L’oeuvre de Salvador Dali et Andy Warhol, deux des artistes les plus marquants du XXe siècle, se traduit désormais dans une recherche olfactive. Une aubaine pour les collectionneurs.
Silhouette souple et fluide enveloppée de soie, déhanchement lascif et tête abondamment fleurie… La » Femme à la tête de rose « , peinte par Salvador Dali en 1935, inspire Daliflor, le dernier » conte parfumé » de la saga des parfums Dali. Ces courbes sensuelles, transposées sur le verre (une véritable prouesse technique), accueillent une composition florale-boisée-fruitée, dont la rose est l’âme charnelle et soyeuse.

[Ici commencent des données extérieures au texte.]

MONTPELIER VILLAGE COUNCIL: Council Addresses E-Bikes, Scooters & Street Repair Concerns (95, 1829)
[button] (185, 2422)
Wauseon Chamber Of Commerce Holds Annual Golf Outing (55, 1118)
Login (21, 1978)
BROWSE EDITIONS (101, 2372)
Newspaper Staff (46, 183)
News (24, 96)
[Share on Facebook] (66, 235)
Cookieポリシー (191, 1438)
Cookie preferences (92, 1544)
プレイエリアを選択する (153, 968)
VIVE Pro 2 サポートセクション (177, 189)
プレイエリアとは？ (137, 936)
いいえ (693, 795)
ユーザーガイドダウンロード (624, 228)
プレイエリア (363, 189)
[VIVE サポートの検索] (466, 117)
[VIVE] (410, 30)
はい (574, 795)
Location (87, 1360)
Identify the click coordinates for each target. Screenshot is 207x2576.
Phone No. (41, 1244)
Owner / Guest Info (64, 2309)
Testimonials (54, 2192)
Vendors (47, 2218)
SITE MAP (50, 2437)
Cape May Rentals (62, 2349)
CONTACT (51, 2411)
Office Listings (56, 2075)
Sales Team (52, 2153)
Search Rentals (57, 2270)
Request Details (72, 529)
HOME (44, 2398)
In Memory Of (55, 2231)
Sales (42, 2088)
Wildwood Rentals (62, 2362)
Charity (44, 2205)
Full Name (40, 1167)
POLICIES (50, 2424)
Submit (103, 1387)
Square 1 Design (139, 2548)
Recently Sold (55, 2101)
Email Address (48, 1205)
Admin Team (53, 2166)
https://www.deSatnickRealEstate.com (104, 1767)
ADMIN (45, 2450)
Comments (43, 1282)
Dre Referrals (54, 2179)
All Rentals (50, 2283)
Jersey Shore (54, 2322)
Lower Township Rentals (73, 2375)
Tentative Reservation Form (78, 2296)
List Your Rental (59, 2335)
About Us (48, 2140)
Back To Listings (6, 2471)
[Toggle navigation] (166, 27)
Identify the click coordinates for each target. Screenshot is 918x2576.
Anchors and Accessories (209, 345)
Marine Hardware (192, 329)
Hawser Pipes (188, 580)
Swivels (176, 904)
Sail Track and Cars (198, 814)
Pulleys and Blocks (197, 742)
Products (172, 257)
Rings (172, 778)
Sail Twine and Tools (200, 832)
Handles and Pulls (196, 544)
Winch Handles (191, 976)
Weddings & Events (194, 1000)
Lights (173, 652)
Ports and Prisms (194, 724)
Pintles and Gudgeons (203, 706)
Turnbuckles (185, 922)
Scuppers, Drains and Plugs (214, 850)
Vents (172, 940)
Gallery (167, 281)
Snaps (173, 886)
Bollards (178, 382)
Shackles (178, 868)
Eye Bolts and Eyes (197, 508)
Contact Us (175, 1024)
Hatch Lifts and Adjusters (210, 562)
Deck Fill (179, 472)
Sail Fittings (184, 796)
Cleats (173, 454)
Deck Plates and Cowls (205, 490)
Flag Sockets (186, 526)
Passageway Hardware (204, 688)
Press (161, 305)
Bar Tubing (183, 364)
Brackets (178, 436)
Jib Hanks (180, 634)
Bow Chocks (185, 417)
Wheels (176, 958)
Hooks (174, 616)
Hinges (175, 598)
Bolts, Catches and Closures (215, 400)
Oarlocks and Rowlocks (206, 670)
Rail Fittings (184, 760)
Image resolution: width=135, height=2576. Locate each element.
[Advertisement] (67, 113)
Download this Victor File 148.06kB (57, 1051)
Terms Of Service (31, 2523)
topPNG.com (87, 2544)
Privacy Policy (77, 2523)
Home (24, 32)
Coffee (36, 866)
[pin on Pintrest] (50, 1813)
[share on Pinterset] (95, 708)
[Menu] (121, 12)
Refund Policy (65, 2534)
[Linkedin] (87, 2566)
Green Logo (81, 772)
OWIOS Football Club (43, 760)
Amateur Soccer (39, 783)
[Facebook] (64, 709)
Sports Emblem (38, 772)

Les parfums Dali? C’est l’idée très personnelle d’un homme passionné d’art. L’histoire commence au début des années 1980. » A ce moment, raconte Jean-Pierre Grivory, PDG de la société Cofinluxe, le parfum appartenait à l’univers de la mode et des couturiers. Or, pour moi, le parfum est lié directement à l’art. Un parfumeur qui crée des huiles essentielles travaille exactement de la même manière qu’un peintre qui manie ses pinceaux. J’ai souhaité retrouver ces racines artistiques. » Jean-Pierre Grivory pense immédiatement à Salvador Dali, l’un des grands maîtres encore vivants à l’époque. Plus qu’un peintre de génie, cet artiste visionnaire s’implique dans beaucoup de domaines. Pionnier d’holographie, Dali crée des objets en cristal pour Baccarat, dessine des costumes pour les Ballets russes, collabore avec le réalisateur espagnol Luis Buñuel. Homme amoureux et sensuel, il adore les parfums. Dali aimait à répéter : « Des cinq sens, l’olfaction est sans nul doute celui qui donne l’idée de l’immortalité… «
Jean-Pierre Grivory adresse à Dali un télégramme où il expose sa stratégie : créer, à partir d’un dessin original, un flacon en édition limitée et numérotée, et le décliner, ensuite, en une ligne d’eaux de parfums et de toilette, distribuées en parfumerie. La réponse du maître, positive, arrive immédiatement. On se met, alors, au travail. A partir de son tableau » Apparition du visage de l’Aphrodite de Cnide dans un paysage » (inspirée de la très célèbre statue de Praxitèle), Dali fait l’esquisse d’une bouteille. Le flacon s’anime de courbes d’une bouche voluptueuse. Il est surmonté d’un bouchon prenant la forme du nez grec de l’Aphrodite. Le jus ? Une composition à base de rose et de jasmin. » La rose était la fleur préférée de Gala, sourit Jean-Pierre Grivory. Dali adorait le jasmin. D’ailleurs, il peignait souvent avec une fleur de jasmin à l’oreille. «
Ce premier parfum féminin Salvador Dali, appelé aujourd’hui, tout simplement, Le Classique, a été suivi par une bonne dizaine de lignes parfumées. Laguna, un floriental frais, sensuel et dynamique à la fois, reste fidèle à Salvador Dali par le tracé de son flacon » bouche « , mais affirme sa différence par la couleur turquoise du lagon tahitien. Laguna en version masculine sortira ce printemps. Son flacon sera bleu profond, comme le ciel de Polynésie. Le flacon de Dalimix, une fragrance unisexe fraîche et naturelle, destinée aux jeunes, évoque aussi la bouche, déjà tout un symbole, mais associée à un menton d’homme, givré et transparent. Les autres fragrances se distinguent par des flacons originaux, inspirés des différentes oeuvres de Dali. Par exemple cette aquarelle, peinte au milieu des années 1940, qui reflète l’admiration de l’artiste pour Louis XIV. La même extravagance, la même mégalomanie, la même passion du luxe… Le Roy Soleil décline un chypré oriental en version féminine et un chypré aromatique en version masculine.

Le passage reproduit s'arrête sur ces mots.